Work to complete:
1. According to the article on the retirement home for Filipino farm workers, in what year did Cesar Chavez open it?
2. In the article on the retirement home for Filipino farm workers, what reasons does Paul Chavez give for why retired field workers had no place to go? List every reason.
3. Continue the article on the retirement home for Filipino farm workers from the point where it ends.

Supplied text:
----------------
Initially created for retired Filipino fieldworkers, Agbiyani Village continues to provide a home

Providing a home retired fieldworkers then and now

BAKERSFIELD, Calif. - Nearly four decades after Agbayani village was built, the sounds of men's footsteps still echo down its hallways.

Cesar Chavez opened the retirement home for Filipino farm workers in 1974.

Back then, Filipino field workers were all men brought over to California in the early 1920s and 1930s to work in the farm fields.

Anti-miscegenation laws prohibited them from marrying outside their race.

"Once they went on strike or were no longer able to perform, they were kicked out of labor camps and had no place to go. They couldn't go back to the Philippines because they'd been gone 40 or 50 years and they had no children to take care of them because they were never married due to racist laws," said Chavez's son Paul Chavez.
----------------
[Saved data entries]
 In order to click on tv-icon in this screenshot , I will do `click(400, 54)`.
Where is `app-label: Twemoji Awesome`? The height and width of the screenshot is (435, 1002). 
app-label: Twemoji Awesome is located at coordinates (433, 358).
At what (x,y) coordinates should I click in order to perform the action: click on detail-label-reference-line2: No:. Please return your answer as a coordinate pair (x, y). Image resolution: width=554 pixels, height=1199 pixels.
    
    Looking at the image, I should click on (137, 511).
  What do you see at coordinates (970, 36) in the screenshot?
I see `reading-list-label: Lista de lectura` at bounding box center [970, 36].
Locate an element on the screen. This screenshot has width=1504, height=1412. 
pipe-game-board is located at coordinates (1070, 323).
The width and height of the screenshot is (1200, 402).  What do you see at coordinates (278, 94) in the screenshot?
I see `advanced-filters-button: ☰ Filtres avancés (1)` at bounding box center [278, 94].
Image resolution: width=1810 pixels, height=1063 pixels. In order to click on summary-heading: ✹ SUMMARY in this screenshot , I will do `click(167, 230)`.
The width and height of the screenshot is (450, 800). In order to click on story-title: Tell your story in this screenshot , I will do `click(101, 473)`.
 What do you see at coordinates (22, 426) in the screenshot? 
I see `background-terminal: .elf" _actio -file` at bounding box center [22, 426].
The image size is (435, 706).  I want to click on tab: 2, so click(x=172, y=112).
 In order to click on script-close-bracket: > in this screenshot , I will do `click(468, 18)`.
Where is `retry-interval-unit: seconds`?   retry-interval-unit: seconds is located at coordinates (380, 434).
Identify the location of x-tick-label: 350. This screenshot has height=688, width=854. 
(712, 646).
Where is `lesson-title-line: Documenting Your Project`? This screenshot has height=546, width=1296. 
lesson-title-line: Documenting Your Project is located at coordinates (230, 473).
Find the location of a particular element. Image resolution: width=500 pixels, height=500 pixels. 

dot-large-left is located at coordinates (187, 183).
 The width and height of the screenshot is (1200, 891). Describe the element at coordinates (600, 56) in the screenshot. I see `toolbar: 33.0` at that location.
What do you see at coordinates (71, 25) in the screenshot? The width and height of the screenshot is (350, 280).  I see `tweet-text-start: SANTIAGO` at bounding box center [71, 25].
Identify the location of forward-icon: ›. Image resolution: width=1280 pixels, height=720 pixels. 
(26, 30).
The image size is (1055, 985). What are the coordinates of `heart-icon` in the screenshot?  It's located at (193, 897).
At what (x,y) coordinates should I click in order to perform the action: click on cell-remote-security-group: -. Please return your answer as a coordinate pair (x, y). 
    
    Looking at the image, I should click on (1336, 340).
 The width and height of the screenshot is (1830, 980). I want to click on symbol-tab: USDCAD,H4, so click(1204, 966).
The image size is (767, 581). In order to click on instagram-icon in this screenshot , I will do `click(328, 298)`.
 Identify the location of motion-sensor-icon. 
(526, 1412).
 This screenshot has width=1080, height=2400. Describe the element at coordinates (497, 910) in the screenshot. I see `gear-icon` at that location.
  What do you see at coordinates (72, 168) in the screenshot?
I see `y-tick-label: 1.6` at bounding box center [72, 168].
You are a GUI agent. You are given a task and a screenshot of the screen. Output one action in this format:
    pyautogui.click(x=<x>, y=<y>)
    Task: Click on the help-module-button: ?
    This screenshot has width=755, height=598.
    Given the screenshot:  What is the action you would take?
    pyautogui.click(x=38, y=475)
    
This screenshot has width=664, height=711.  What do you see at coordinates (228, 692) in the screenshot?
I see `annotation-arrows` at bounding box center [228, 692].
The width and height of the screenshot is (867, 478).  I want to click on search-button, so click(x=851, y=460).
----------------
Task responses:
1. 1974

2.
- Once they went on strike or could no longer perform, they were kicked out of the labor camps.
- They could not go back to the Philippines because they had been gone 40 or 50 years.
- They had no children to take care of them because racist laws had kept them from marrying.

3.
Knowing the men were destitute and faced living on the streets, Chavez created Agbayani village located on the UFW's Forty Acres compound in Delano.

The retirement home has 58 dorms, a kitchen, dining room and nearby clinic.

Josephina Flores lived at Agbayani village for 7 years while she worked as a labor organizer.

"All the Filipinos didn't have family. So they had friends to talk to and were really happy when they were here. And they had games and things like that," said Flores.

Agbayani village started as a retirement home for farm workers, but now also serves as affordable housing, providing a home for nearly 4000 farm workers over the years.